- **TEXTO DO EXERCÍCIO**:

----

Segundo o tributarista, o peso dos impostos educacionais tem sido um dos principais obstáculos para o desenvolvimento das instituições de ensino. “O peso dos tributos no setor educacional precisa ser revisto e diminuído pelo governo. Somente assim a educação poderá ser um direito de todos e um dever do Estado, conforme prevê o artigo 205 da Constituição Brasileira”, ressalta.

O vice-presidente da Fenep e diretor-tesoureiro do Sieeesp, Benjamim Ribeiro, afirma que mais de 40% da composição das mensalidades escolares correspondem a tributos. Essa elevada carga tributária contribui para o aumento da inadimplência e a estagnação do setor. “Reivindicamos e precisamos de uma política tributária mais justa e adequada à prestação de serviços. Com a diminuição dessa carga, poderíamos dar mais condições para que as escolas aplicassem em tecnologia, no desenvolvimento e no planejamento, para melhorar ainda mais a qualidade do ensino e, assim, abrir espaço para abrigar mais alunos na escola particular”, explica.

O outro problema enfrentado pelo setor privado é a inadimplência. No final de 2005, a taxa de inadimplência nas escolas de educação básica em São Paulo chegou a 15%, contra 11,3% em 2004. Nos cursos superiores, esse índice atingiu 23%. “A falta de pagamento de mensalidades afeta o investimento e a compra de equipamentos, prejudicando a qualidade dos serviços prestados”, afirma o presidente do Sieeesp, José Augusto Lourenço.

----

- **INFORMAÇÕES EXTRAÍDAS**:
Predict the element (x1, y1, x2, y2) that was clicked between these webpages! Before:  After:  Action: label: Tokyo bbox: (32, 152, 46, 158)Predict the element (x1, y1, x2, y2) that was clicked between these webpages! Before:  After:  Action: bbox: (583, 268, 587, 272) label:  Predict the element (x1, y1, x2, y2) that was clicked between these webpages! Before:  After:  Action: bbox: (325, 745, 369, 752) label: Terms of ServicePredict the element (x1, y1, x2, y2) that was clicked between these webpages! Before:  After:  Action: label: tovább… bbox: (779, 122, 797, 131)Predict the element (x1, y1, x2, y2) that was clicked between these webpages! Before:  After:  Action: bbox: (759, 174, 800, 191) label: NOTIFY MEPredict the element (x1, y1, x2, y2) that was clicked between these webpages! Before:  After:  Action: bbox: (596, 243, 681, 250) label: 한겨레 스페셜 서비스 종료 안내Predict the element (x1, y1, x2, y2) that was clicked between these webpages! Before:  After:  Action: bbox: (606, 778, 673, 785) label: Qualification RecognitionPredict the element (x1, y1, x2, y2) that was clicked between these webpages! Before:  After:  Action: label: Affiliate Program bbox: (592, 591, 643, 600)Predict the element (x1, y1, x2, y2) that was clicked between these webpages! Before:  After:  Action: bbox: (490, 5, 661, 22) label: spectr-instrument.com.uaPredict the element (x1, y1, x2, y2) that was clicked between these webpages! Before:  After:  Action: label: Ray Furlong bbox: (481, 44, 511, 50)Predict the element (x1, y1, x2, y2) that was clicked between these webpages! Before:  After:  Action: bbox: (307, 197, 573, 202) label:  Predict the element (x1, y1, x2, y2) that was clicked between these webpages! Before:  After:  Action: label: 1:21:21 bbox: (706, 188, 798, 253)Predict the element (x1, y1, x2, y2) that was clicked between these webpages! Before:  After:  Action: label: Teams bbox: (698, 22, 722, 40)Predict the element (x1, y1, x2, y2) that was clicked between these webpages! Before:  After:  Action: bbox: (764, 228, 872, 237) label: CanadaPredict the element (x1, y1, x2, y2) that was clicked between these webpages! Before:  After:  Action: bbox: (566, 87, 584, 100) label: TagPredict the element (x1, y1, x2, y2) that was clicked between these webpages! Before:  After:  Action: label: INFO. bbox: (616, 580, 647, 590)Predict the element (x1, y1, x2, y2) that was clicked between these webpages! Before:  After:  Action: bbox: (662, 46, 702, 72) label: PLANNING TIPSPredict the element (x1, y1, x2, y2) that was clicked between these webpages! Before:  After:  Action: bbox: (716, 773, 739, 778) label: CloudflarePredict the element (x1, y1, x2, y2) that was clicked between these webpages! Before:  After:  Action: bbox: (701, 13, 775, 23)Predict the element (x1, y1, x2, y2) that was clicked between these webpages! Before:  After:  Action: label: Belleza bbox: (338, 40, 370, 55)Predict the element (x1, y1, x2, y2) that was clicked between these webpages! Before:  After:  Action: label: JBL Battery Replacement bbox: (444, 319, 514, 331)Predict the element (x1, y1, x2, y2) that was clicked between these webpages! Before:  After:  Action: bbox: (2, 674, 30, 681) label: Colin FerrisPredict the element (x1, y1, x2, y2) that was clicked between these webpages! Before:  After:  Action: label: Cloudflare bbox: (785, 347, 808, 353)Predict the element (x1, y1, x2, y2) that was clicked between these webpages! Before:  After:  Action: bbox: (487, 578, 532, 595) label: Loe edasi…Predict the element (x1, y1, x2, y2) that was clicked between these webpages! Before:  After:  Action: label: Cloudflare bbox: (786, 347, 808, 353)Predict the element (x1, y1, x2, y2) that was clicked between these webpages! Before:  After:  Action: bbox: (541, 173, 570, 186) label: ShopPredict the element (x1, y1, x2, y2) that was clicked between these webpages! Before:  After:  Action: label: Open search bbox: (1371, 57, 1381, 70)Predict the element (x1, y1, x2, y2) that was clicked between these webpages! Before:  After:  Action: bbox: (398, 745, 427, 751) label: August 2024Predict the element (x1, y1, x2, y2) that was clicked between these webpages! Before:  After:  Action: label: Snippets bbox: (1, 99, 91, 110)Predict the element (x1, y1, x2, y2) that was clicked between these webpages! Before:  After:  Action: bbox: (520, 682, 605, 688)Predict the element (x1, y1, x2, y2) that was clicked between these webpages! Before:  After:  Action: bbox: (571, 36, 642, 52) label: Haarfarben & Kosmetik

----

- **O QUE SE PEDE**: Imprima, sem nenhuma alteração, o trecho do texto sobre os tributos no ensino particular que vai de "O outro problema" até "José Augusto Lourenço.".

- **RESPOSTA**:
O outro problema enfrentado pelo setor privado é a inadimplência. No final de 2005, a taxa de inadimplência nas escolas de educação básica em São Paulo chegou a 15%, contra 11,3% em 2004. Nos cursos superiores, esse índice atingiu 23%. “A falta de pagamento de mensalidades afeta o investimento e a compra de equipamentos, prejudicando a qualidade dos serviços prestados”, afirma o presidente do Sieeesp, José Augusto Lourenço.